A Lesson in Cuisine and Cultural Exchange
As Alzar School develops long-lasting relationships with a new place–a new home–in Chile, we’re putting a lot of thought into the best possible ways to step forward. What’s maybe the most exciting about this new opportunity is that the school’s ‘steps’ are the students’. The way Coyhaique, Villa Lago Atravesado, and our neighbors along the lago perceive us is nearly entirely determined by the way our Spring 16 students move through those places. So, not only are our students learning how they want to represent themselves, they’re learning how they want to represent each other. They’re learning how they want to represent our school.
This past Tuesday, one-third of Semester 16’s students went on a field trip to Villa Lago Atravesado to take a cooking lesson with a local family. The husband, Castillo, and wife, Connie, will have been married for 27 years this fall. Their daughter’s name is Karen. And, beyond being wonderful folks that have let us into their family-run kitchen and business, they also provide us with authentic, delicious Chilean fare every evening. So, this means that the food we prepared during our cooking class was then served to the rest of our community for dinner. So much intrinsic value! So much authentic cultural exchange! Personally, as one of the Spanish teachers, I could not be more excited to watch our students struggle to understand and communicate in the kitchen.
By the end of the hour and a half lesson, our kiddos made sopaipillas (something akin to the New Orleans beignet but without all that powdered sugar) and vegetarian empanadas (like a Chilean calzone). They squealed with excitement when they fried the dough, and they giggled with Connie while they cut the empanadas into half-moons. Our Spanish 1 students swore that they didn’t know how to say a word of Spanish and that they wouldn’t be able to understand a thing. However, I watched them cut dough, build empanadas, and wash dishes. There’s nothing more universal than sharing in the making and the eating of food. No matter what level of a language you speak, warm dough and warm company translate.
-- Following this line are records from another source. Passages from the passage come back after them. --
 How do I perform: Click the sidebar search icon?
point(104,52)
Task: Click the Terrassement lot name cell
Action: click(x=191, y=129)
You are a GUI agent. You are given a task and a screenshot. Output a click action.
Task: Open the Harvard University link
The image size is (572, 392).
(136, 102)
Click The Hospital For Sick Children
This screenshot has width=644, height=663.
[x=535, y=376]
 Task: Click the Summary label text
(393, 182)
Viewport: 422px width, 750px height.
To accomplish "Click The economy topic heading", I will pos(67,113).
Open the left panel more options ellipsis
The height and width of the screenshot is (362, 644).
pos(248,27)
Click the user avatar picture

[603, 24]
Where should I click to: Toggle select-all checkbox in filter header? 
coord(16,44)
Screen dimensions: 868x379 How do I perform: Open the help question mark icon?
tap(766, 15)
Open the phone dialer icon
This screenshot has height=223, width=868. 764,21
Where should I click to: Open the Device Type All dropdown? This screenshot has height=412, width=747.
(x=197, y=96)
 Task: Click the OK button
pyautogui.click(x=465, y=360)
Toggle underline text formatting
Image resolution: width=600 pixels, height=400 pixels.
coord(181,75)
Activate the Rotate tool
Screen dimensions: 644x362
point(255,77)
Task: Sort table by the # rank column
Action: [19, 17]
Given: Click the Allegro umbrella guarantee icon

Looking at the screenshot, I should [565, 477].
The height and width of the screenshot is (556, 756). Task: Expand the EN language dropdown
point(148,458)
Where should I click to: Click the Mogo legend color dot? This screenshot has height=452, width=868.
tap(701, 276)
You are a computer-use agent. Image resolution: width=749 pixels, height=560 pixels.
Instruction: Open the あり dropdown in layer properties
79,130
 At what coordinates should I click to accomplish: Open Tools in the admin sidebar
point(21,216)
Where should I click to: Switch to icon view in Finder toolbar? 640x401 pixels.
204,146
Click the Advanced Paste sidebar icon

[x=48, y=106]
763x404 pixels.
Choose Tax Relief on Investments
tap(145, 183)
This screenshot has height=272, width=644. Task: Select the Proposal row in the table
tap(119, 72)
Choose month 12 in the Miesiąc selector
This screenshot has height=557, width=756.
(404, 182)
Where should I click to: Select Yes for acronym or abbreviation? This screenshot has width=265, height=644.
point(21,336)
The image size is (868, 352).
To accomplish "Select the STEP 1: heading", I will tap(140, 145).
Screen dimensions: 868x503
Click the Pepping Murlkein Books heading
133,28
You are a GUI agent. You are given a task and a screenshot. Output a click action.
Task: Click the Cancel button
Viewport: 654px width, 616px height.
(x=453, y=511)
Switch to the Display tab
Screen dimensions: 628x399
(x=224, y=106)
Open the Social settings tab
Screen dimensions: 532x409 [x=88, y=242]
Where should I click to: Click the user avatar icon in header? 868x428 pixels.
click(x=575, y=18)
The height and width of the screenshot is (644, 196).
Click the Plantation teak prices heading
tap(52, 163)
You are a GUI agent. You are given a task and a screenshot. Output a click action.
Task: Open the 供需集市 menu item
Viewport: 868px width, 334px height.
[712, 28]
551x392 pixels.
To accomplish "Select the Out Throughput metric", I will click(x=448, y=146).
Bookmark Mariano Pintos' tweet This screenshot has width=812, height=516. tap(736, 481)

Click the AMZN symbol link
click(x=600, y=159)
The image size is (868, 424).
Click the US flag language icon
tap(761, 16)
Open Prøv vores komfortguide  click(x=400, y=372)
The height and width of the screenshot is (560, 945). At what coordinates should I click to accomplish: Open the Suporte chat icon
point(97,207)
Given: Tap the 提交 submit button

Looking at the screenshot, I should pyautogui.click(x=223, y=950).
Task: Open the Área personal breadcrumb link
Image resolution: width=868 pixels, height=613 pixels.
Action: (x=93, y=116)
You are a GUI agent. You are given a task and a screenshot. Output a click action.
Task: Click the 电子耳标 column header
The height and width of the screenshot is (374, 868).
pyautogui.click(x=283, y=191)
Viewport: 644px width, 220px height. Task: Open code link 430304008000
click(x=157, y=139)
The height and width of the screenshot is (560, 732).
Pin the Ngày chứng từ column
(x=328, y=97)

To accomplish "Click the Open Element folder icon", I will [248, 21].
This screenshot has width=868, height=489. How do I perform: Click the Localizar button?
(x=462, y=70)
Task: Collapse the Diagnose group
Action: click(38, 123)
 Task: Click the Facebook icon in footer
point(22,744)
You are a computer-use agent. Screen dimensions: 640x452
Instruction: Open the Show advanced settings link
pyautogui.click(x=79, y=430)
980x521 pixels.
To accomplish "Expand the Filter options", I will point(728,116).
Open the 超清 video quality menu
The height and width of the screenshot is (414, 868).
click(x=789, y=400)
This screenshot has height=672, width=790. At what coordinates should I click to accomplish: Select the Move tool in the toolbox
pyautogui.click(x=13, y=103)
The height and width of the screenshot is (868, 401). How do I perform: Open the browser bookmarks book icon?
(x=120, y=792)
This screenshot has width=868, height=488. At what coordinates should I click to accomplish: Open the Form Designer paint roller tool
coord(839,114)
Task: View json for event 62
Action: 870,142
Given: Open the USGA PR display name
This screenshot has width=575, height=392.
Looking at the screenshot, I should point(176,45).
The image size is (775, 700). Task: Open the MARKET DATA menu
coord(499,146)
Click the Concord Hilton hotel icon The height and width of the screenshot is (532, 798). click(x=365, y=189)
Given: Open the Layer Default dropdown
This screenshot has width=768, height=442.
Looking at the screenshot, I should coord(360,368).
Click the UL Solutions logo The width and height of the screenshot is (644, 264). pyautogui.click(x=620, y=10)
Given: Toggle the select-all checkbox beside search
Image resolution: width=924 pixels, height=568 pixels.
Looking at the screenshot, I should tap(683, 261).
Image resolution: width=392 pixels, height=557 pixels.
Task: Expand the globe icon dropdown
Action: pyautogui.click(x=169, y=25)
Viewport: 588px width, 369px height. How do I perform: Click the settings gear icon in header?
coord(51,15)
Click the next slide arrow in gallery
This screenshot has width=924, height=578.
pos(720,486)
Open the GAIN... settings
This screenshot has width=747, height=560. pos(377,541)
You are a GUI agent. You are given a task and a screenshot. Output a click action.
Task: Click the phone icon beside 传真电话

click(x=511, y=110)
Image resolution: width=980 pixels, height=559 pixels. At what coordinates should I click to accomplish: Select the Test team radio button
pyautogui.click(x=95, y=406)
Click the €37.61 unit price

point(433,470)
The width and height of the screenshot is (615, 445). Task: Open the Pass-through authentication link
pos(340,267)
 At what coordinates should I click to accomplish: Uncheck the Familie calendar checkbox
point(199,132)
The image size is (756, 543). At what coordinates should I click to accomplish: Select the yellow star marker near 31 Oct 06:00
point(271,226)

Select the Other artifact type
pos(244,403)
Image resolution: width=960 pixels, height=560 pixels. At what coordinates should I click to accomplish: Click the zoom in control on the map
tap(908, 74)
And, when it comes to the words we really want to say but don’t know how, well, that’s why we travel with dictionaries and friends. Teague, a Spanish 1 student, asked me how to say, “This was the best day of my life,” to Connie, Karen, and Castillo. So, after we swept, wiped counters, and turned off the stove, Teague and a few other boys turned to the cooks and let ’em have it: “Este día fue el mejor de mi vida”. It was cheesy and heartwarming. They all smiled. I laughed. Nice work, Alzar School Semester 16 students!
Teague, a Spanish 1 student, asked me how to say, “This was the best day of my life.”
Perhaps what is most exciting for us facilitators is that our students are putting their best foot forward because they truly want to. It is welling up out of them, and it is moving them beyond where they thought they’d go and what they thought they’d do… And it’s only week 3 of the semester!